彼女は夏休みも明け、ついにバイトを始めようと思ったらしい。
酒屋で初めてのバイトを始めることになった彼女を僕は祝福した。
彼女は「落ちたら風俗で働こうかと思っていた」と言う。
そう、彼女は孤独なダンサーなのである。
愚かな僕は浅はかにも、僕が救ってあげるしかないと思っていた。
よくあるクサい説教ではあるが、「親が悲しむで」という類のことを伝えた。
すると彼女は、
「親は子どもさえ作らなければ誰とどこで何をしてもいいよ、って言ってた。それを信じて男を家に連れ込んでたら親に怒られた」と。
このときの僕の「え?」という感情。
日本語でなんて言うのだろう。背中に冷や汗が滲むような。
そして、
「三回生にセフレがいる」
と聞いたとき、血の気がさーっと引いていくように、僕はなぜだか絶望した。
すごく子供じみているかもしれないけれど。
そのセフレというのは、平日はほぼ毎日家にいること。彼女の部屋の合鍵を持っていること。入学直後から半年ほど一緒にいること。本当はセフレがいるからあまり友達を作ろうと思わなかったこと。そして何より、虚しいこと。それでも寂しいから離れられないことを聞いた。
唖然とした・・・
セックスというのは恋愛の末にたどり着く甘いものだと信じていた・・・わけではなかったかもしれないが、セフレというものがそんなに身近に、普通に存在することに衝撃を受けたことを覚えている。
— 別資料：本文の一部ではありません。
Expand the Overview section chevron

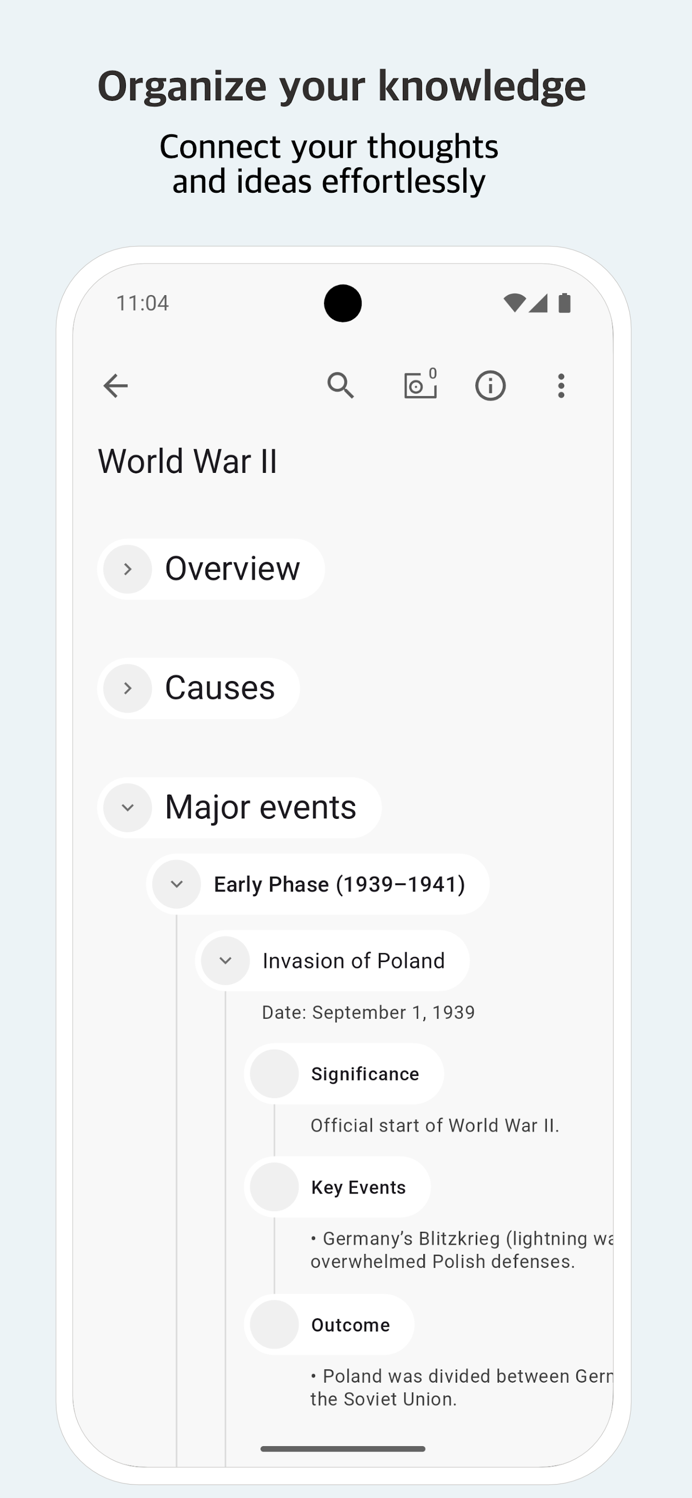pyautogui.click(x=128, y=569)
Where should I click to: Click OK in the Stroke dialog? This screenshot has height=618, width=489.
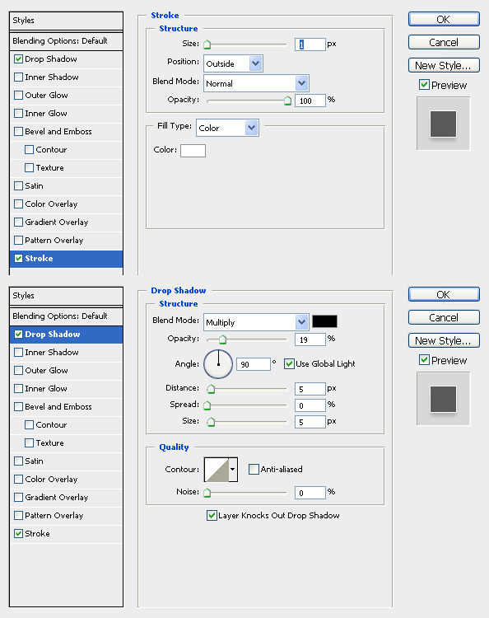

彼女はさらに、そのセフレだけでなく、新歓で出会った先輩や、Tinderで出会った男、Twitterで少し有名なおっさん(アルファツイッタラーと言っていたが)など、いろいろな男との関係があることを暴露した。
とりあえず僕がそういうものに対して嫌悪感を抱いたのは言うまでもない。
彼女は、「セフレ、楽やで。だって誕生日とか記念日とかないからお金かからんし、性欲は満たせるし。他の人と会ってもいいし」という。
彼女にはセフレがいたんだ。。。そうか、そうなのか。。。
たぶん、ショックだった。そして僕の価値観は大きく揺らいだ。
それでも彼女は、言うまでもなく幸せそうではなかった。
僕が救ってあげたい。そんなキモヲタ童貞の独りよがりがそれでもあった。
その後、会って話した際に首筋の跡について尋ねてみると、案の定キスマークだった。
「首筋にキスマークつけるのなんて高校生までやでな、はははー」
という彼女。
20歳にもなって童貞だった僕は、とにかく自分が惨めで仕方なかった。
かくして、友人のsくんの言う通り、彼女には深いワケがあったわけだ。
いやぁ、恐れ入った。
その後、前々から彼女と約束していたのだが、学校終わりに居酒屋で飲む機会があった。
彼女と話すのは本当に楽しかった。
話題も尽きないし、なによりお互い病んでいる同士であることが心地よかったのだろう。
僕も彼女も、できることなら生まれてこなければよかったと思っていた。
そしてこれはメンヘラによくあることだが、しきりに自分のことをブスだと言っていた。鏡を見ると死にたくなると。
もちろん、実際はブサイクではない。
彼女は親にずっと罵られて育ってきたらしい。
そして弟と容姿をいつも比較されていた。
彼女には、セックスで一時の快楽を与えてくれる男ではなく、本当に心から愛してくれる人が必要なことは明らかだった。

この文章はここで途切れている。